--- Task inputs ---

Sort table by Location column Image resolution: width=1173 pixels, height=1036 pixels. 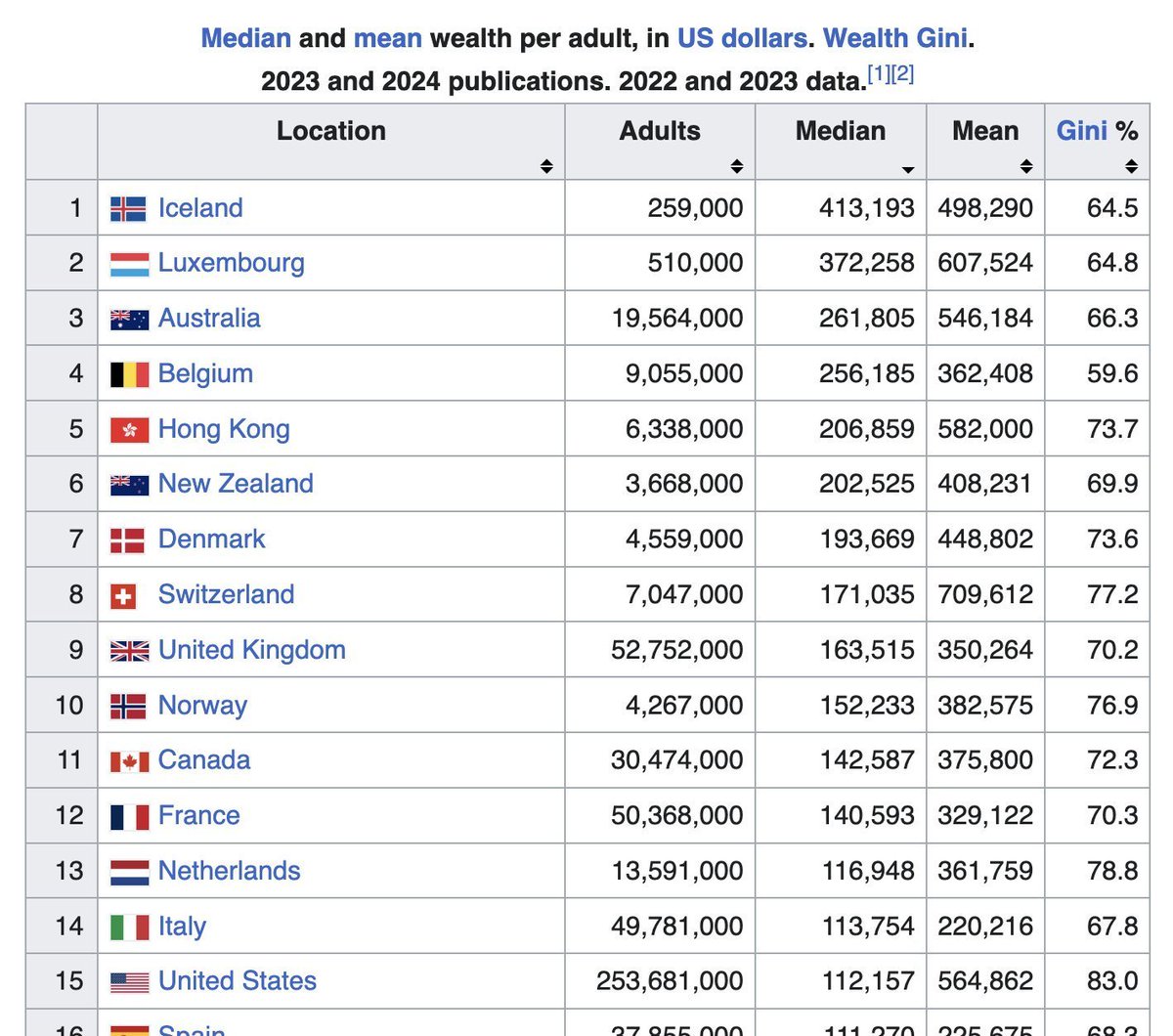[546, 167]
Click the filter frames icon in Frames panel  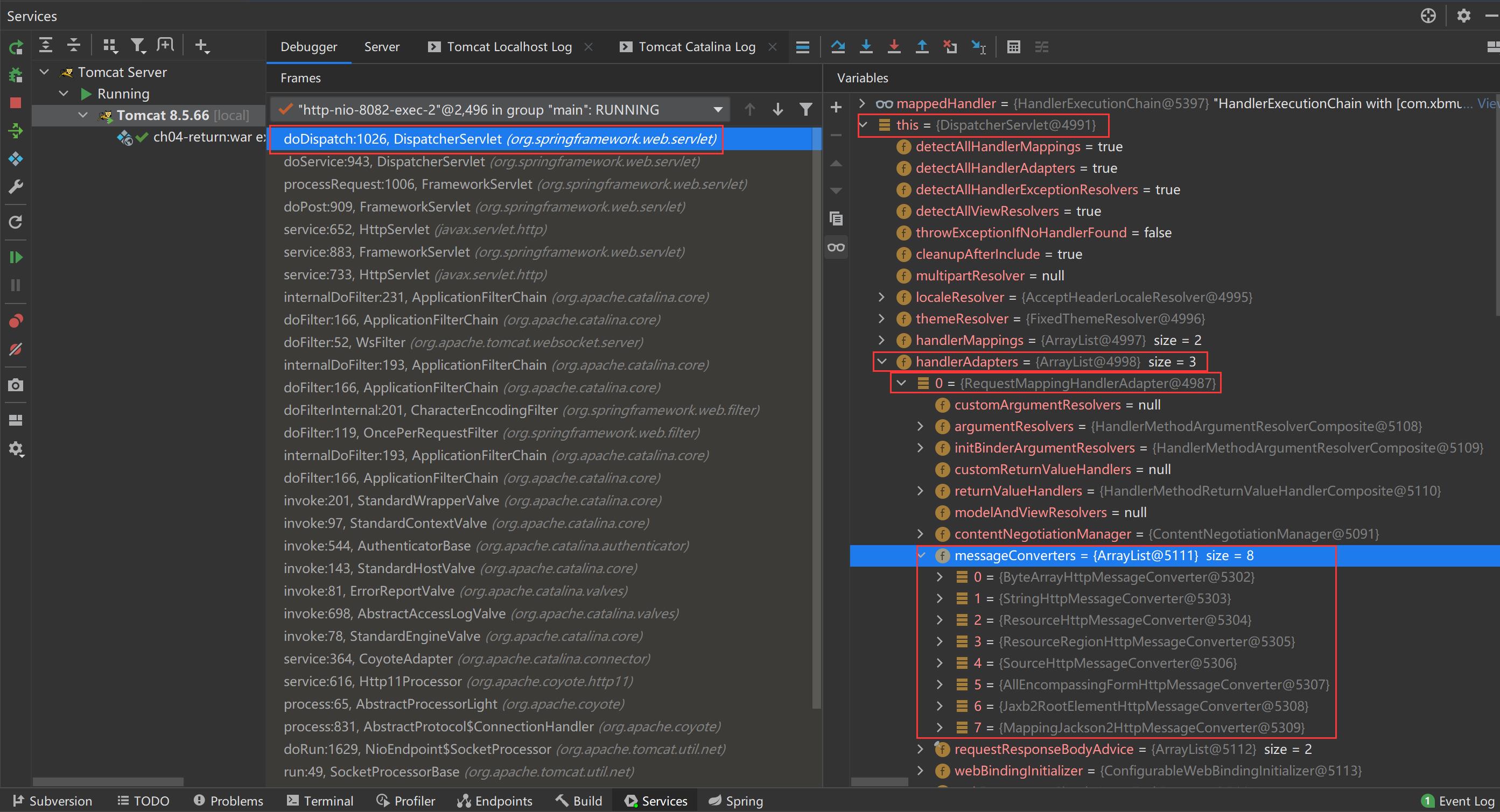(807, 110)
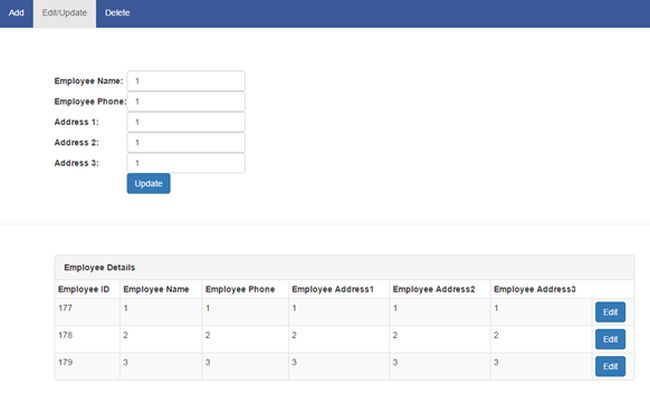Click Edit for employee 179
Screen dimensions: 650x414
pos(610,367)
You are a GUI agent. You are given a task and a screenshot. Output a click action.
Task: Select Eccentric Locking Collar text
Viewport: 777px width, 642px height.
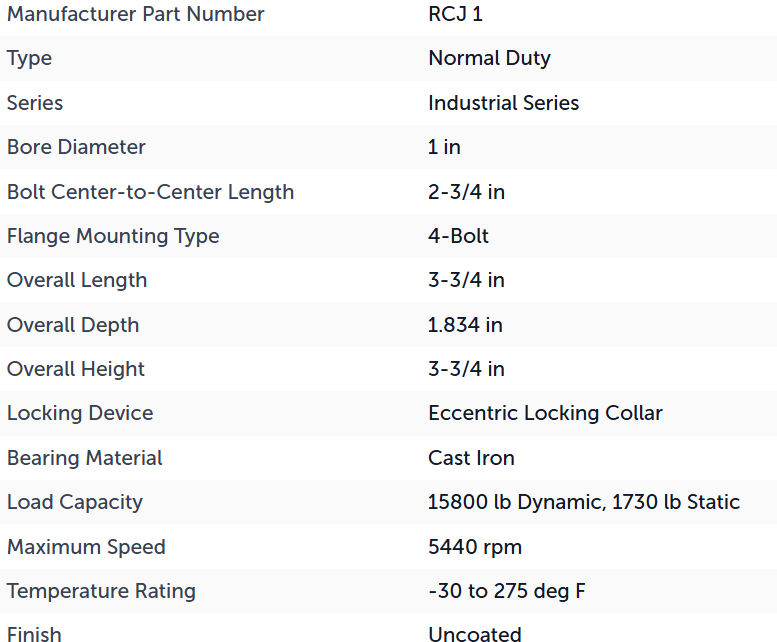(545, 413)
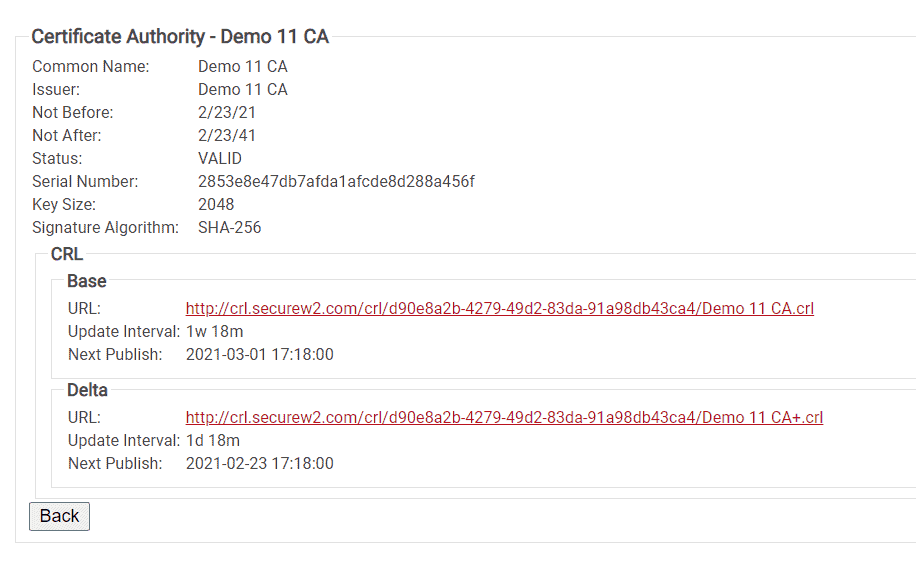The width and height of the screenshot is (916, 572).
Task: Click the Delta update interval 1d 18m
Action: click(x=213, y=441)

---

Problem details - Repeat word for word, and nothing more, the lines between the line containing "You are a GUI" and the last line of the records above, inclusive, without pictures.

Written response -
You are a GUI agent. You are given a task and a screenshot. Output a click action.
Task: Select Eccentric Locking Collar text
Viewport: 777px width, 642px height.
(545, 413)
The width and height of the screenshot is (916, 572).
Task: Click the Delta update interval 1d 18m
Action: click(x=213, y=441)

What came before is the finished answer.